Pirati e Corsari

Con questo testo è mia intenzione fornire degli spunti di riflessione su Pirati e Corsari informatici, ma andiamo per ordine, nel cyberspazio il tempo non ha lo stesso metro di misura di quello reale, il caos della rete con le sue accelerazioni e frenate improvvise, interposte da violenti guerre a suon di bit, non è di certo percepibile agli utenti che navigano nel mare virtuale del web. Se poi aggiungiamo la politica che tenta di racchiudere tutti con leggine varie, l’apocalisse è servita, ed ogni nuovo utente, sarà sempre più vittima della disinformazione e non riuscirà ha crearsi quegli anticorpi che gli serviranno per crescere consapevolmente nel mondo tecnologico.

Pirati e Corsari
Tra gli utenti è molto diffusa la pirateria, consistente nel copiare software e o musica, senza pagare diritti d’autore. E’ un fenomeno così dilagante da non essere praticamente attaccabile. Secondo il mio modesto pensiero, quando il numero di persone che violano le norme, è tanto alto da superare la maggioranza della popolazione, significa che la legge ha perso di significato e volente o nolente, credo che almeno due terzi dei possessori di computer, siano favorevoli ad uno scambio d’informazioni, o meglio, lo vorrebbero senz’altro più libero.

Le leggi neonate in Italia per regolare tali fenomeni, non sembrano reali, ed hanno perso di senso e sono cadute in desuetudine, prima ancora d’essere attuate. La politica nel cyberspazio è preistoria e più precisamente del primo periodo, il PaleOLITICO e come tale si muove in tutta la sua maestosa ignoranza in materia. Ho già accennato di una legge assurda parlando di connettività Wi-FI, ora lo farò per il problema legato alla legge sul diritto d’autore.

I prezzi dei programmi commerciali, con i quali gli utenti cozzano oggi, sono quasi imposti dal mondo lavorativo, è sono troppo alti, ed è già molto che i giovani possiedano i computer pur costosi, non si può pretendere che comprino programmi per migliaia di euro con l’incertezza di usufruirne per un guadagno.

Quindi, se è vero che per colpa della pirateria si sono avuti danni, per molti denaro ai produttori di software italiani e stranieri, è anche vero che persone per le quali è utopico utilizzare, o soltanto provare alcuni programmi, hanno avuto la possibilità di imparare e apprezzare software professionale, ma la cosa più assurda è soprattutto la completa assenza di ogni riferimento al software libero o simili, ed è palese che le modifiche servono solo per fare cassa.

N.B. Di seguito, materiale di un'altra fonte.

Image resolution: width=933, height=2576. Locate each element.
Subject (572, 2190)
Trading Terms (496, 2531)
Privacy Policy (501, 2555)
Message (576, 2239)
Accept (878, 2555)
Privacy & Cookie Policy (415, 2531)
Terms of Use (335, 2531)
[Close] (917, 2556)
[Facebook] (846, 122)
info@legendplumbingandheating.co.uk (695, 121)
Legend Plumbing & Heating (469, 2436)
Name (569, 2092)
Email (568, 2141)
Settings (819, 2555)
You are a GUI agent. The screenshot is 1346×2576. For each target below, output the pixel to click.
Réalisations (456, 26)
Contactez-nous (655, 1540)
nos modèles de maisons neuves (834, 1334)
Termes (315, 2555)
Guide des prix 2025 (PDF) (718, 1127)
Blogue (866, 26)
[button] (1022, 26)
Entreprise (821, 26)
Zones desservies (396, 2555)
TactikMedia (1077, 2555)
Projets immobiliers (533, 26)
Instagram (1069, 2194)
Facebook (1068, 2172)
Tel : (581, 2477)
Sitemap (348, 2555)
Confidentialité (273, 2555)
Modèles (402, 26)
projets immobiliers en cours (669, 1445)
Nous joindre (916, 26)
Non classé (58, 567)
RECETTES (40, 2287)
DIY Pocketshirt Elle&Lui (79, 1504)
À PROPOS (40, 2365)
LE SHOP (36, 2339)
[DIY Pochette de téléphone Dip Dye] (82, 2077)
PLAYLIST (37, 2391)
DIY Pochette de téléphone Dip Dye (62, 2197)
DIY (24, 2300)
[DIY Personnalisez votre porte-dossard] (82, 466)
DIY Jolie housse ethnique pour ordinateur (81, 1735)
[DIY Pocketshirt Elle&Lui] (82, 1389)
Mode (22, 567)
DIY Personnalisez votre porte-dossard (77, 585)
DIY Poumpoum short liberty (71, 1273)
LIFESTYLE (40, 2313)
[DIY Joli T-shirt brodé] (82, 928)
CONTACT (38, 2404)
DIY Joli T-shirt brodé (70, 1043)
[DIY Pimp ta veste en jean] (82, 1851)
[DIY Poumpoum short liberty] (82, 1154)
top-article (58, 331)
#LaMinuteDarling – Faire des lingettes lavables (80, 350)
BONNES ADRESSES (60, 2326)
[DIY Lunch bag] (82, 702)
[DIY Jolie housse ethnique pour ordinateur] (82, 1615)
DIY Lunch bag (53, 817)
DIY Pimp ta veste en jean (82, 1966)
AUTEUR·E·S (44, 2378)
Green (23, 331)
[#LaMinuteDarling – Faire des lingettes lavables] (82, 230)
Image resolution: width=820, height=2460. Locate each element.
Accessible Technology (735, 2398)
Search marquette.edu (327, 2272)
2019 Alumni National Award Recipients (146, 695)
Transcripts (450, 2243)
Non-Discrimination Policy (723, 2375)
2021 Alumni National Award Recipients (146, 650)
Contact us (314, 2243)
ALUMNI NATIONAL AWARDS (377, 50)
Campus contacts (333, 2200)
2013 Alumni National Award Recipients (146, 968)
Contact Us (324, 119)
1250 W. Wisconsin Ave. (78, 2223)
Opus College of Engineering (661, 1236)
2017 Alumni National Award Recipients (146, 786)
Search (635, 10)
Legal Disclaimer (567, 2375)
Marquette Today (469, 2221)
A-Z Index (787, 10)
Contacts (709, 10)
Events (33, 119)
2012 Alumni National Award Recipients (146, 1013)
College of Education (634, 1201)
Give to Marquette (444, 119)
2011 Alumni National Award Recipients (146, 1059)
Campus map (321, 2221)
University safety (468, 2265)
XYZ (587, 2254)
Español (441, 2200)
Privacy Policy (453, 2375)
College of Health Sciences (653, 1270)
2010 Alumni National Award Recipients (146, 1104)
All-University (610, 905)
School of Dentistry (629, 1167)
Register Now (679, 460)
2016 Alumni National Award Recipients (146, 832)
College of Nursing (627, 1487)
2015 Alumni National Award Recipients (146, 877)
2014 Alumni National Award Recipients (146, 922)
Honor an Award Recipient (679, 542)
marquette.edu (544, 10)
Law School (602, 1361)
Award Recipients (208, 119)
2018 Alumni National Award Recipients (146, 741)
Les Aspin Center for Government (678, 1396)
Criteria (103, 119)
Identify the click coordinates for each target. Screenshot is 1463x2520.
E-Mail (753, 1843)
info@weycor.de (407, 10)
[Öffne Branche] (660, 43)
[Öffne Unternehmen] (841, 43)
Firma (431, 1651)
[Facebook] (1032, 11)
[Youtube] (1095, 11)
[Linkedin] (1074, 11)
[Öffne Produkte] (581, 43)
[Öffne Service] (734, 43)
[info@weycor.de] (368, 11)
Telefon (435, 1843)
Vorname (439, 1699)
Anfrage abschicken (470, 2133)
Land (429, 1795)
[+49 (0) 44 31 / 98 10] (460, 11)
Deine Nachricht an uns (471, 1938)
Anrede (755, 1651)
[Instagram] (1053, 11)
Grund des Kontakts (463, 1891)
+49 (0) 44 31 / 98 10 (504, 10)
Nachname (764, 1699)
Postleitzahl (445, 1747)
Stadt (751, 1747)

Guardiamo in faccia la realtà, se chi usa software proprietario senza licenza viene considerato Pirata, noi che usiamo software libero possiamo considerare Corsari chi lavora per le lobby del diritto d’autore?

Quale mente bacata può definire “equo compenso”, una legge che mira a far pagare ogni supporto digitale il diritto d’autore, più che una legge è una lettera di Corsa, che ci riporta al diciottesimo secolo, dove la differenza, tra un corsaro ed un pirata era nei fatti sottile, spesso impercettibile, ma concretamente si tradusse spesso in una sorta di “licenza di predazione a fini istituzionali”

Avete capito bene, ci stanno depredando dei nostri soldi con le modifiche apportate alla Legge 22 aprile 1941 n. 633, qui troverete il testo consolidato al 1 Luglio 2010.

Da notare che le modifiche sono tutte incentrate soprattutto alla musica digitale, ma perché questo deve impattare con tutto il mondo informatico? vi sembra sensato far pagare supporti hardware per “la copia privata”? sono consapevoli che ci sono hard disk con capacità superiori al terabyte, dove risiedono documentazione e software?

Va bene, ho capito v’interessano solo gli mp3, ma allora qualcuno può spiegarmi del doppio pagamento del diritto dell’artista, come avviene per un brano pagato e scaricato legalmente da internet, ovvero, pago la SIAI per il brano e per il supporto, mi piacerebbe sapere come fanno a ridistribuire gli introiti agli artisti, senza conoscere se il file era audio o video.

Il cyberspazio è altro, queste guerre per far galleggiare un ente, che fa parte di un vecchio sistema e che non è in grado di sopravvivere nel grande oceano cibernetico avrà vita breve, ma per favore chiedo a voi che navigate in superficie di fare meno casino, perché create disturbo, con i vostri giochetti di guerra tra pirati e corsari.

Giù nel cyberspazio
E ritorniamo al punto di partenza, nel cyberspazio il tempo non ha lo stesso metro di misura di quello reale, lo stesso vale anche per i compensi, la vera moneta del futuro è l’energia, il watt non i mega, si paga la banda e i servizi non la connessione.